** start Provided text **

The building designed to house the deaad

Weekender

By ZARIA GORVETT

IN the last 50,000 years, it’s been estimated that around 101 billion people have lived and died on planet Earth. Like it or not, everyone alive today – and that’s more than seven billion of us – is likely to join them within the next century. So what will we do with all the bodies?
As human populations continue to expand and flood into crowded cities, traditional methods of handling bodies after death are coming unstuck. The issues range from a shortage of vultures in India – which has led the Zoroastrian community to abandon the ancient practice of sky burials in favour of dystopian “solar concentrators” instead – to the 40-year old corpses in Germany that remain mysteriously fresh after decades in the ground. In many European countries, it’s normal to re-use graves after 15-20 years. But recently some of their inhabitants have been refusing to rot.
Meanwhile in in Hong Kong, real estate is just as hard to come by for the dead as it is for the living. Many public columbaria, where urns are stored, are full, leading funeral homes to stash the ashes of hundreds of thousands of deceased in backrooms while the government searches for somewhere to put them. Even when they do become available, the highly prized niches – with just enough space to house a single urn –can cost as much as a luxury flat.
Enter a range of wacky and sometimes gruesome solutions, including liquidising partially decomposed remains with lime to free up space and allocating columbarium spots via a lottery system. But it’s perhaps the most counter-intuitive that has been garnering the most attention: vertical cemeteries.
These high-rise graveyards typically have several floors of coffins, neatly stacked in rows of shelves or drawers. They promise over seven times the space efficiency of the earthy kind, while doubling as attractive, if rather morbid, landmarks in their own right.
Such buildings already exist, from Israel to Brazil, with further designs being drawn up for towering cemeteries in cities as diverse as Oslo, Verona, Mexico City, Mumbai and Paris. Could they solve the problem? And will they catch on?
“The shortage of space is a significant issue. On my doorstep there are already a number of London boroughs that don’t have any burial space left,” says Gary Burks, manager of the City of London Cemetery and Crematorium in east London.
In cities with high Jewish and Muslim populations, the situation is even more urgent because cremation is a big religious taboo. One study predicted that if burials remain as popular in 2050 as they were in 2014, the world will need to set aside around another 2,509 square miles (6,500 sq km) of land – an area more than five times the size of New York City.
The Roman Catholic cemeteries in New Orleans, Louisiana are often referred to as “cities of the dead”, due to the high numbers of towering, sun-bleached tombs
As it happens, we’ve been laying people to rest in buildings for millennia. One example is the Les Innocents cemetery, which once existed at the very heart of Paris. In medieval times it was grossly overcrowded – a place where corpses were stacked so high that they could be seen over the churchyard walls.

** end Provided text **
** start Data shown **

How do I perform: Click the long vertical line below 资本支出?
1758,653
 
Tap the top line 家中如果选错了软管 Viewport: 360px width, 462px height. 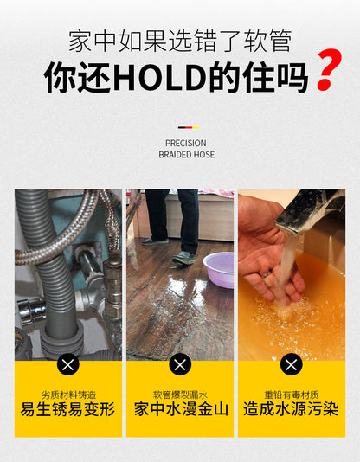(x=179, y=40)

** end Data shown **

= Short task A =
Reproduce the stretch of the article on vertical cemeteries from "Meanwhile in in" through "attention: vertical cemeteries.", word for word.
= Short task B =
Resume the article on vertical cemeteries, picking up right after its last sentence.

= Final result A =
Meanwhile in in Hong Kong, real estate is just as hard to come by for the dead as it is for the living. Many public columbaria, where urns are stored, are full, leading funeral homes to stash the ashes of hundreds of thousands of deceased in backrooms while the government searches for somewhere to put them. Even when they do become available, the highly prized niches – with just enough space to house a single urn –can cost as much as a luxury flat.
Enter a range of wacky and sometimes gruesome solutions, including liquidising partially decomposed remains with lime to free up space and allocating columbarium spots via a lottery system. But it’s perhaps the most counter-intuitive that has been garnering the most attention: vertical cemeteries.

= Final result B =
It was mostly comprised of mass graves, with up to 18,000 dead squeezed into a single pit. Citizens took drastic action to clear more space, removing bones from the graves and depositing them in arched buildings along the cemetery walls called charnel houses. These early vertical burial sites weren’t entirely successful.
Many of the bodies were still decomposing when they were moved, leading one late 18th-Century visitor to describe entering Paris as like being “sucked into a fetid sewer”. Eventually the cemetery and its charnel houses were abandoned after heavy rainfall felled a subterranean wall between one of the mass graves and a neighbouring house, spilling corpses into their cellar.
Today above-ground burials are a lot more civilised. The Roman Catholic cemeteries in New Orleans, Louisiana are often referred to as “cities of the dead”, due to the high numbers of towering, sun-bleached tombs. These are favoured for entirely practical reasons, because the city was built on a swamp.
But by far the tallest is the Memorial Necrópole Ecumênica in Santos, Brazil. At the moment it’s a staggering 32-storeys high, with space to house the remains of 14,000 people. When it was first built in 1983 it was much more modest, but demand for “tombs with a view” was such that they kept adding extra floors. It’s currently being expanded yet again, to a final height of 108ft (32m).
In addition to rooms for urns, coffins and family mausoleums, there are wake rooms, crypts, a crematorium, a chapel, a vehicle museum and, oddly, a snack bar on the roof. The building is surrounded by acres of beautiful gardens, including a woodland and a lagoon with sunbathing turtles and its own waterfall. There’s even a conservation area where they plan to breed toucans. It’s pretty much as different from a dingy Victorian graveyard as you can get.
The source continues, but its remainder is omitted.